• [Exercise directions]
The records below hold a stretch from the line with "Task: Click the 31,45" through the line with "You are a computer-use agent. Image resolution: width=979"; return exactly those lines, ends included, and nothing more.

• [Record extracts]

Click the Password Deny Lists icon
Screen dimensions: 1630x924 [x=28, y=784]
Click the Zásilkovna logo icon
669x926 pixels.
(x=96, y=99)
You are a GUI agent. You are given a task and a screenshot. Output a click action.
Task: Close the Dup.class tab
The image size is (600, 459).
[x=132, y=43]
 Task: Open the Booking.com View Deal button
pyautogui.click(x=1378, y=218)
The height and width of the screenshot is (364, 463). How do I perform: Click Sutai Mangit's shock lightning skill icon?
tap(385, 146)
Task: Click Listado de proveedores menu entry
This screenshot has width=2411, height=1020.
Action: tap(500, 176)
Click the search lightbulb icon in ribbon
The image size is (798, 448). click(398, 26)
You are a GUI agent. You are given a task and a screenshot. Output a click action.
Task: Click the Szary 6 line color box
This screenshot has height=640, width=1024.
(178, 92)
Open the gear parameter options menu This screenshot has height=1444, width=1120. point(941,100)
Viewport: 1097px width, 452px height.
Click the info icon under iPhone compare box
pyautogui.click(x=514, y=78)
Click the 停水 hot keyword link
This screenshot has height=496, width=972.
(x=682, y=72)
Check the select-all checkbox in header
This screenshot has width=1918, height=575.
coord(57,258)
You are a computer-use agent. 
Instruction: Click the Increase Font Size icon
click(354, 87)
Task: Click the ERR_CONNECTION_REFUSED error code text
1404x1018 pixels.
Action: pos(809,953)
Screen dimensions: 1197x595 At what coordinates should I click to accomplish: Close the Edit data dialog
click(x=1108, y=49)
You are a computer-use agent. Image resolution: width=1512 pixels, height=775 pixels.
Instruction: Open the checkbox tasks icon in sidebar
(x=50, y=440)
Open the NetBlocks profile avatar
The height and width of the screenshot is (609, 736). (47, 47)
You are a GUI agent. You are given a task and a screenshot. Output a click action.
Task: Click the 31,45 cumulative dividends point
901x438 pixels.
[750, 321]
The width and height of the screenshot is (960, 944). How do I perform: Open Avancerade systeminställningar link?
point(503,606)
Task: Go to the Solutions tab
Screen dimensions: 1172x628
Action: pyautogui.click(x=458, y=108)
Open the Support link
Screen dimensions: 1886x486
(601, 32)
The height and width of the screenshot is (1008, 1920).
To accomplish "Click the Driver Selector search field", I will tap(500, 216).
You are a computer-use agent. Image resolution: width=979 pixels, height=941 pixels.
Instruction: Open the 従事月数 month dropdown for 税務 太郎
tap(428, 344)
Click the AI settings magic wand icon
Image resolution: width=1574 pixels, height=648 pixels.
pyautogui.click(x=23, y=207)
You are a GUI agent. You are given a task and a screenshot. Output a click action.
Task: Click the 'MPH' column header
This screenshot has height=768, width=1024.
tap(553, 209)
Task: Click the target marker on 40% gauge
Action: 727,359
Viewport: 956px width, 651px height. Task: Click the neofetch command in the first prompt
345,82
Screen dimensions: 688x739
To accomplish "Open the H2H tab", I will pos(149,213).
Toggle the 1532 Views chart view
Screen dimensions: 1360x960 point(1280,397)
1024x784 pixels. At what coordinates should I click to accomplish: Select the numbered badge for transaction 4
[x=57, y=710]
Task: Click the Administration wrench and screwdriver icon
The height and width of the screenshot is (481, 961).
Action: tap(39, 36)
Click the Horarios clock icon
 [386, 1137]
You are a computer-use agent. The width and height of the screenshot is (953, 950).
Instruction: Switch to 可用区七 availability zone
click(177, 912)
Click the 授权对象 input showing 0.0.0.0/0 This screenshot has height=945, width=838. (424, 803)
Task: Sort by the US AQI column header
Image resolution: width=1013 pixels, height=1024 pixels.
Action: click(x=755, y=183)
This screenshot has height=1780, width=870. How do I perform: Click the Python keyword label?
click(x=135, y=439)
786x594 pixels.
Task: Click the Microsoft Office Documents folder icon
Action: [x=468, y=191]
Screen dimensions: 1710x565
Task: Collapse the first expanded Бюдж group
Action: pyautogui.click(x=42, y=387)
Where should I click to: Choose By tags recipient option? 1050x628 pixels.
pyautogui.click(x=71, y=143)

• [Response to the task]
Task: Click the 31,45 cumulative dividends point
901x438 pixels.
[750, 321]
The width and height of the screenshot is (960, 944). How do I perform: Open Avancerade systeminställningar link?
point(503,606)
Task: Go to the Solutions tab
Screen dimensions: 1172x628
Action: pyautogui.click(x=458, y=108)
Open the Support link
Screen dimensions: 1886x486
(601, 32)
The height and width of the screenshot is (1008, 1920).
To accomplish "Click the Driver Selector search field", I will tap(500, 216).
You are a computer-use agent. Image resolution: width=979 pixels, height=941 pixels.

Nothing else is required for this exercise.